Though you may not consciously remember your dreams, I believe your subconscious still retains what it learns while you sleep. So you may think that this process is blocked off to you but really it is not. You just do not consciously have this knowledge, but maybe if you meditate your subcon may show you what it knows.

Alice had got so much into the way of expecting nothing but out-of-the-way things to happen, that it seemed quite dull and stupid for life to go on in the common way.

Nita

Hi David
  I have had this happen to me at times. It always indicated something happening that I didn't want to see. The inner me remembered it and let me know that I had seen it before.
  The other times have been when I received part of the message but not all of it. I wasn't exactly on the correct path. A lot of my life has been learning and when I am not doing down the path in the right direction I now know what to look for to correct it.
  I always have things blanked out. I feel like I am in one of those hamster wheels running in place but getting no where. I feel like my life has been put on hold. I am waiting for the next thing to occur to get me back upon the path.
  I suggest meditation with a lit candle that will help you move forward in your thoughts and communicating with your inner self.
  I always add in "alright I missed the message would you please repeat it when I don't get a result.
  Nita

www.astralhealer.com
www.hermeticuniversityonline.com

cainam_nazier

In some of the dreams that I have been having recently I keep getting the feeling that I have been in those locations or had those dreams before.  There is a kind of strange familiar feeling to them.  I don't know what it is exactly but it kinda like a dream Deja Vou.

Odd indeed.


David Rogalski
cainam_nazier@hotmail.com
I am he who walks in the light but is masked by the shadows.
http://www.prepaidliving.com/vip/David127385

WalkerInTheWoods

I have dreams like that sometimes where it feels like I know the place. When I was younger (I don't know exactly now maybe early teens) I had several dreams over a long period about this town that I had not been to on the physical. Sometime I would be in the same area of this town in different dreams and other times I would go to other parts of it, yet I still knew that I was in the same town. It was kind of weird. I do not recall this town very well, if hardly at all, now but at the time of these dreams I could probably tell you how to get around in it. It is odd, but I find it somewhat comforting being in a place that is familar to me.

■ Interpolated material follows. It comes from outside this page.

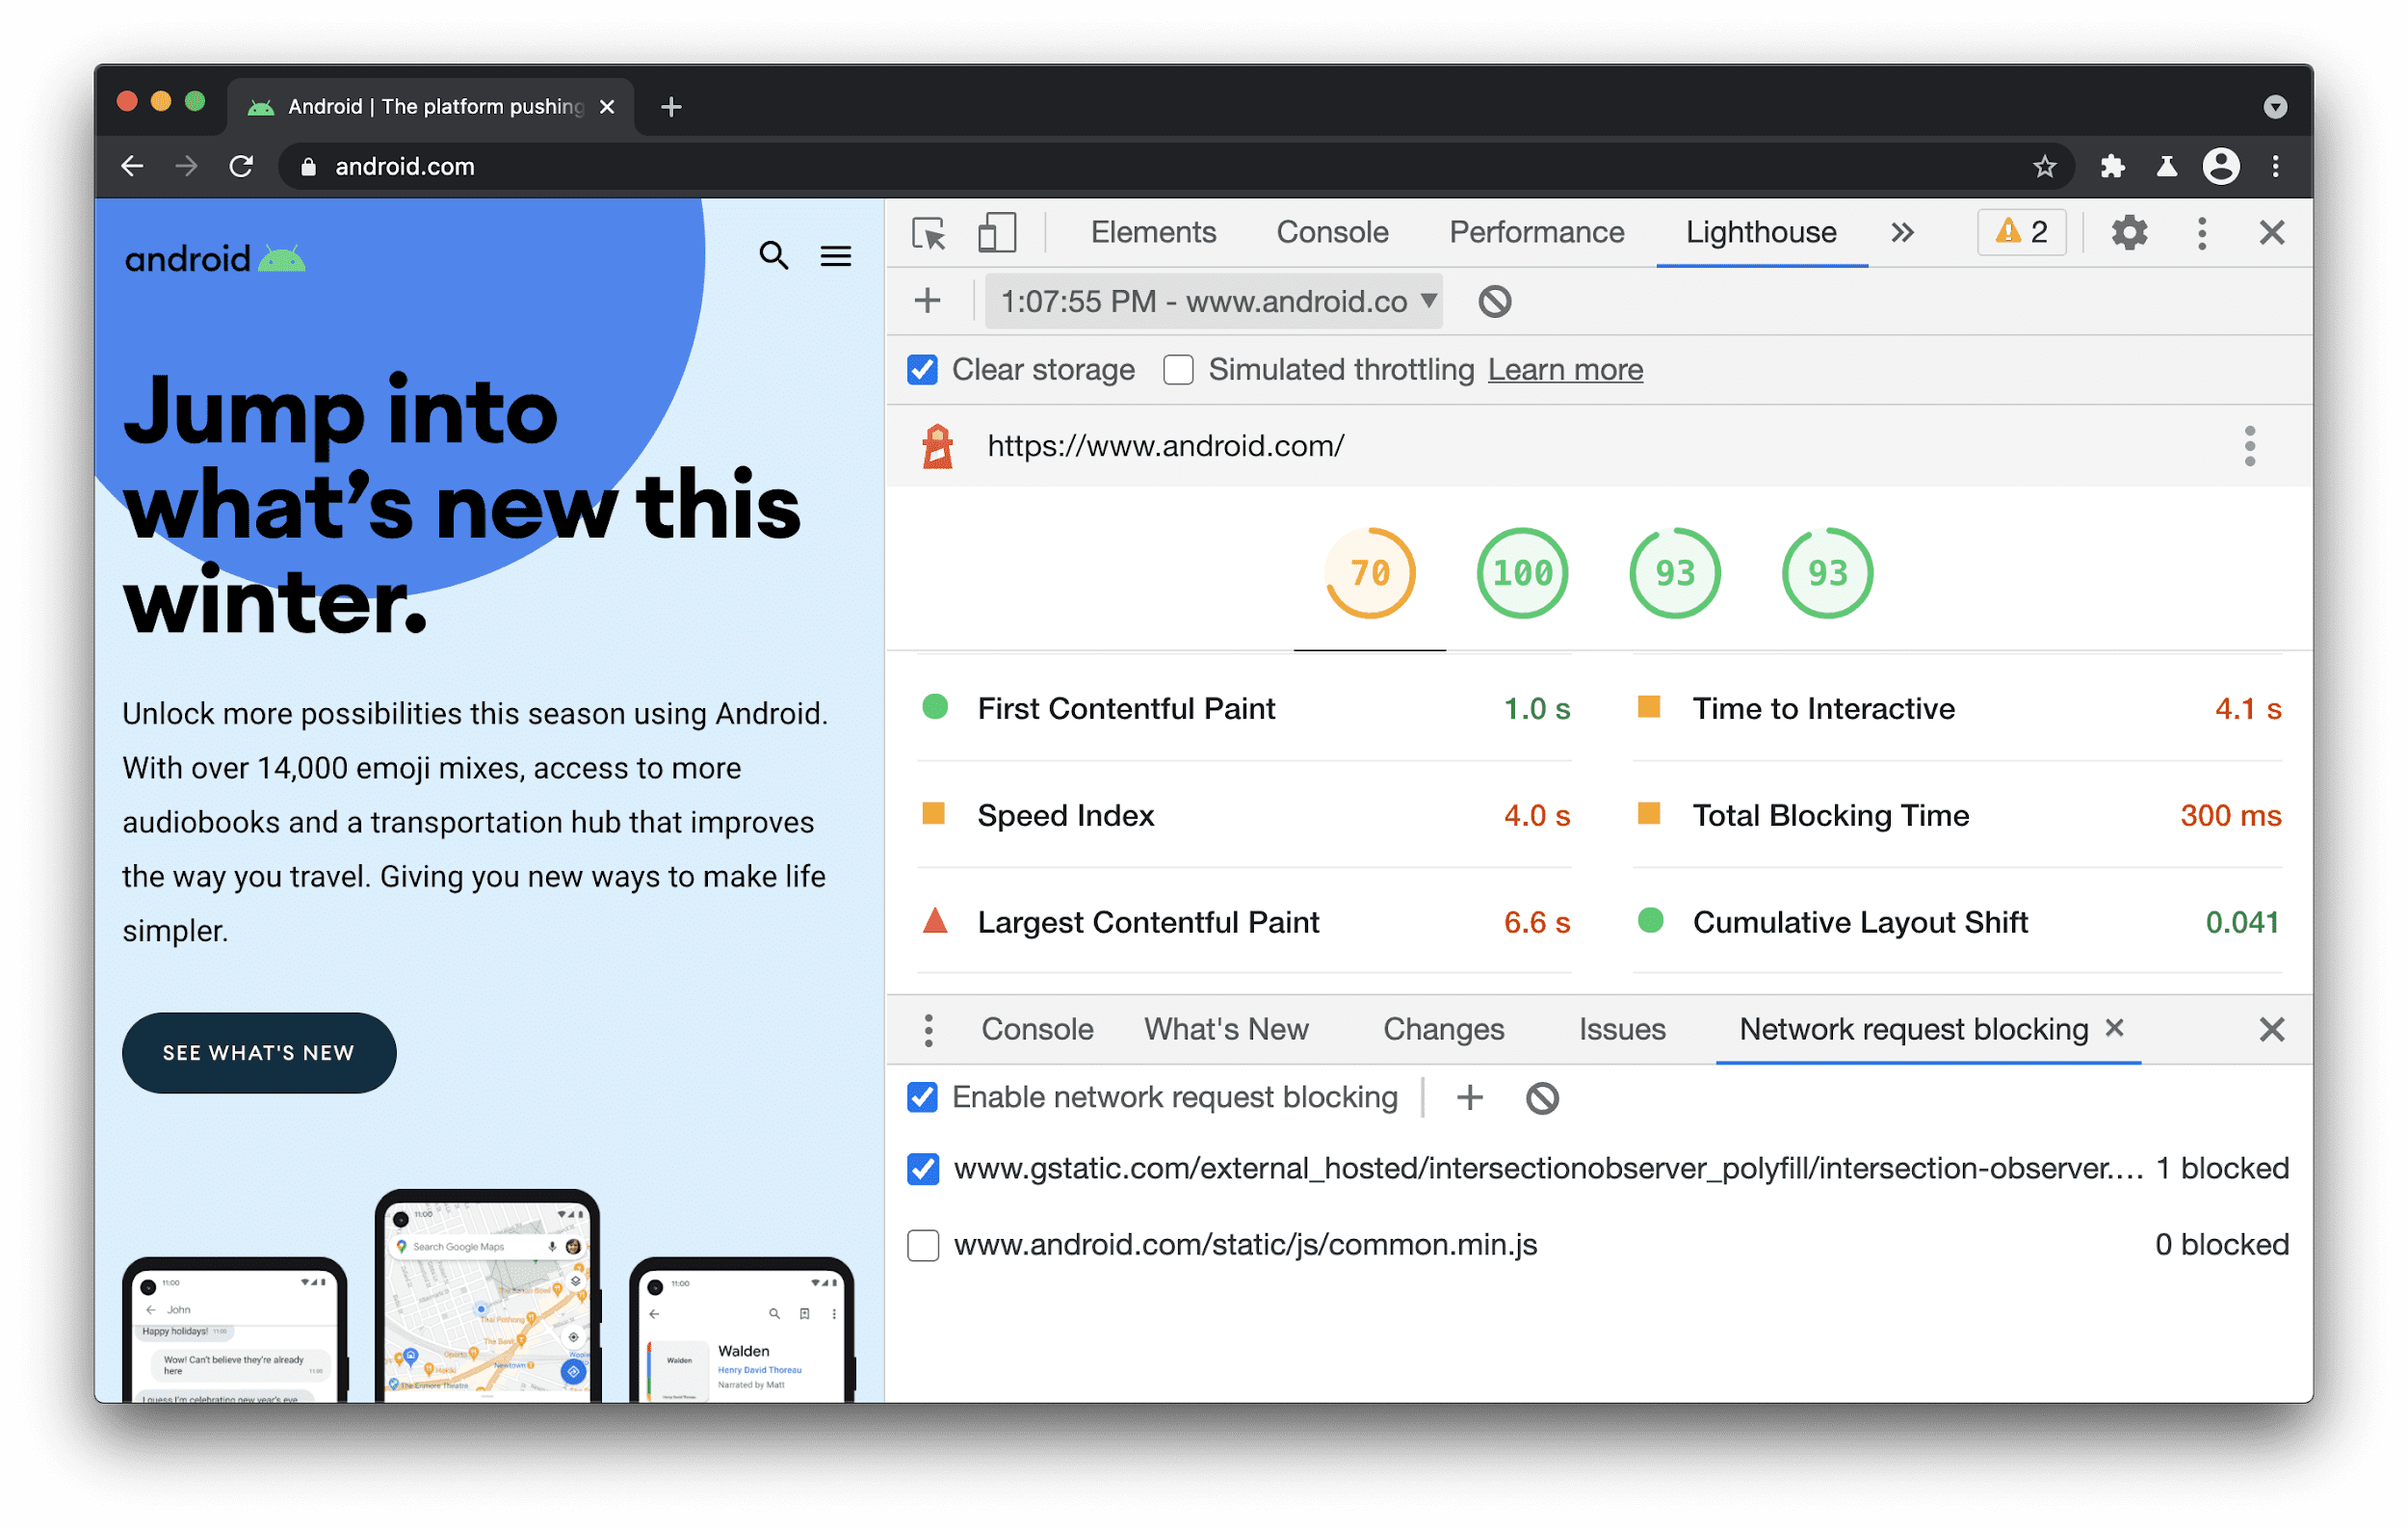Viewport: 2408px width, 1528px height.
Task: Click the add new URL pattern icon
Action: pos(1471,1097)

Alice had got so much into the way of expecting nothing but out-of-the-way things to happen, that it seemed quite dull and stupid for life to go on in the common way.

Paukki

When I was about 19 or 20 years old I kept a dream journal.  I stopped keeping it after a relatively short period of time because I did not want to take the time, every day or two, to write down 9, 10, or 11 dreams, some of which could take a lot of ink to adequately record.  A few decades later, I started taking down dreams again, but they seem to elude me, in comparison to long ago, and over and over again I dream about work at the end of my sleep, (and it's the only dream I remember.)  This gets old.  As does the job.  Not long ago I started having long dreams again, but then they stopped, and I suspect I shut it off from myself because of the time it takes, if you can believe that.  What about you?  Is there some semi-conscious, (or deeper), reason that you know of that you might keep things behind the veil from yourself?  Any fears?  Or maybe you like to play hide & seek with yourself?  You wouldn't be averse to spending extra time on a dozen, possibly  weighty & lengthy  dreams every day or so, yes, no?    
--Paukki


cainam_nazier

I will agree at times keeping a written record of activity is annoying but I try to do it any how.  However now adays I tend to only write down the ones I think I will forget.  Those often being the ones that turn up confusing.  I also write down the ones with high emotional impact because they often feel more important and I want to be able to recall what I was feeling at the time.  But since I dream so infrequently I do not find it all that difficult to remember my dreams.  The only time I don't remember them is when I just wake up with the feeling of dreams but no memory of the event.  

I only wish I could remember haveing a dozen or so dreams in one night.  The big problem I have is that I go to sleep and the just wake up.  Several hours have passed but it only feels like five minutes and my mind is totally blank.  There is simply nothing, no memory, no emotional over lap, nothing.

I don't dream of work, at least I don't remember them http://www.astralpulse.com/forums/images/icon_Smile.gif" border=0>.  I have only done it a couple of times but at that point I was highly stressed out and I knew it.  As far as anything else that is preventing me from remembering I don't know.  To me it does not feel as if I should be hideing or protecting myself from anything.  No major worries or fears that I can think of.

David Rogalski
cainam_nazier@hotmail.com
I am he who walks in the light but is masked by the shadows.
http://www.prepaidliving.com/vip/David127385

jilola

Just a thought: We remember all yet we don't recall all.

If your worry is not recalling dreams rest assured your subsoncsious is still learning from them. Maybe you aren't supposed to recall it consciously yet.
A bit of castanedaesque way of learning there?

2cents

jouni

cainam_nazier

My hypnotherapist put forth an interesting observation today.  All of my problems with dreaming and remembering them seemed to start shortly after I begain my search for truth.  This has got me thinking about a great many things.  We as humans learn on a 24 hour basis.  That statement is back by many in the scientific and spiritual worlds.  We spend our waking hours absorbing information and our sleeping hours sorting it all out into managable piles.  Our dreams help us to realize who we are, what we are doing, how we feel, what we believe, and help us to understand what we learn beyond the facts and statistics.
    So what happens when a persons time is cut in half?  When they are not allowed the time for realization and understanding?  Does that make them unable to learn as much?  Or does it just make the work harder because of time restraints?  For true growth one must be able to see all the sides of the story.  All the data must be present and the wisdom gleaned from it.
    What is one to do when all the data is present but they are lost in the dark and seemimgly unable to bring enough light to the situation to learn from it?  That seems to have been my problem since I started this path, and as an odd twist of fate I was even unable to see that.  Even so, surrounded in darkness, the path is still clear.  The instinct to drudge on is there.

Clouded in mist, walking, and moving only by feeling.  Does this make the journey of any greater importance?


David Rogalski
cainam_nazier@hotmail.com
I am he who walks in the light but is masked by the shadows.